──────── Source records
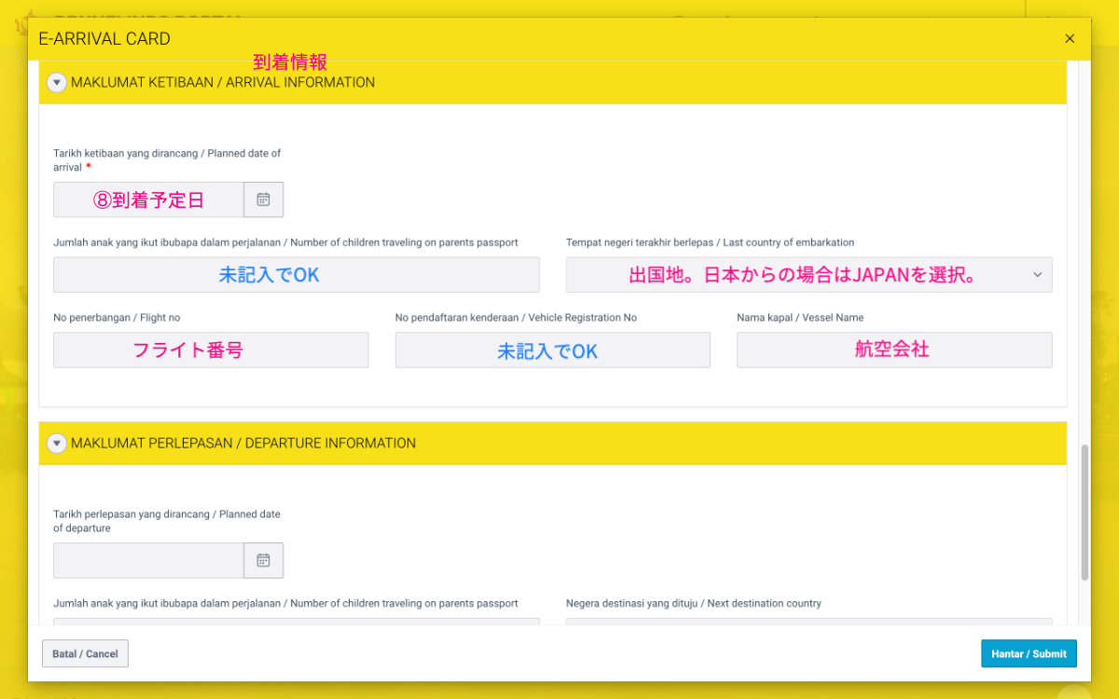The width and height of the screenshot is (1119, 699).
Task: Open the Last country of embarkation dropdown
Action: [x=1037, y=274]
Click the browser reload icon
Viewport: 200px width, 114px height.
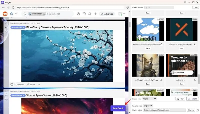pos(13,8)
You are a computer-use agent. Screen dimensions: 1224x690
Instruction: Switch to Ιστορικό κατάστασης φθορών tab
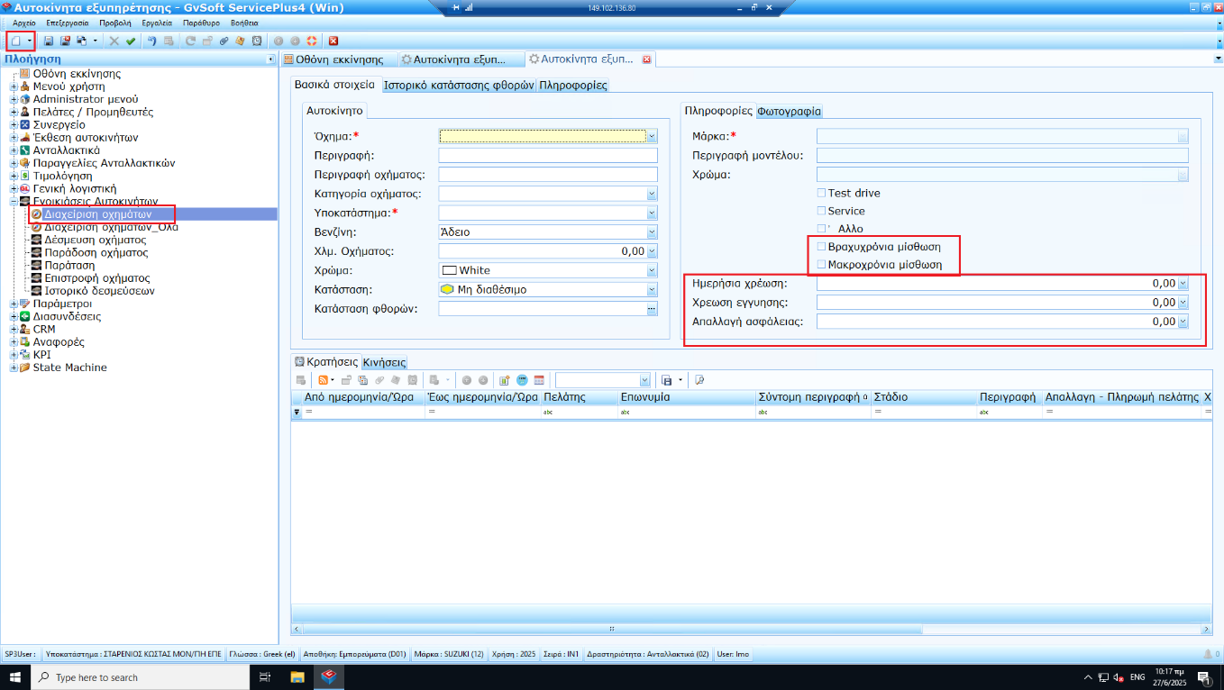(459, 86)
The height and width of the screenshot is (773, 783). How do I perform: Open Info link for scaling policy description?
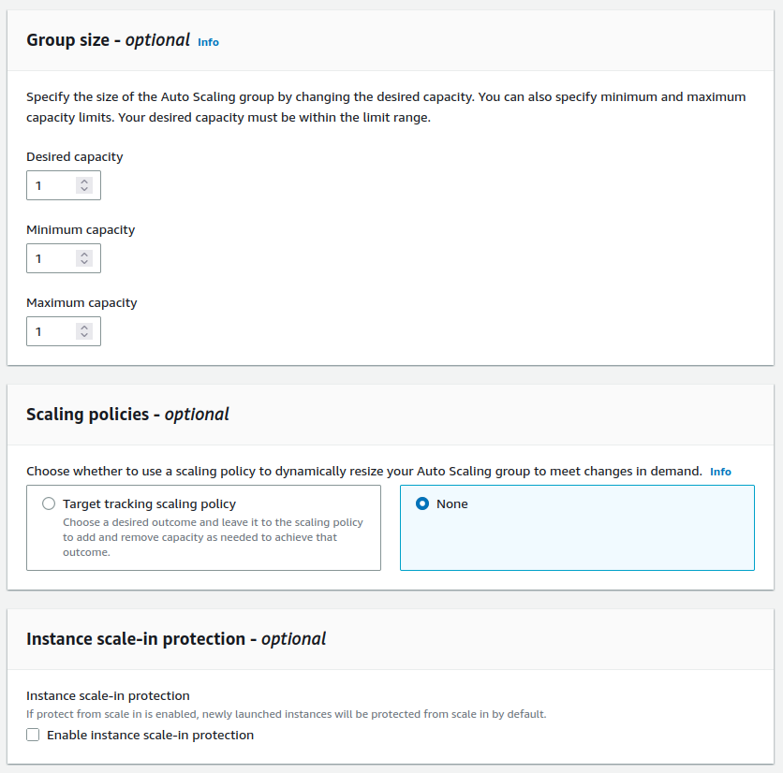720,472
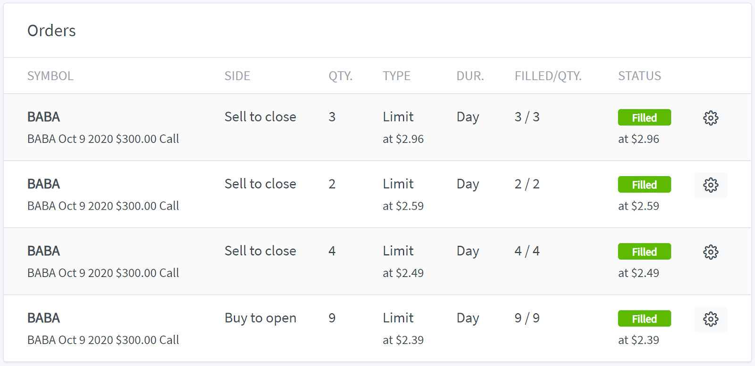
────────────────
Reproduce only the lines between the line with "The height and" and the final line of the records, both included, so that the copy matches them exactly and contains no pictures.

The height and width of the screenshot is (773, 783). How do I perform: Open Info link for scaling policy description?
720,472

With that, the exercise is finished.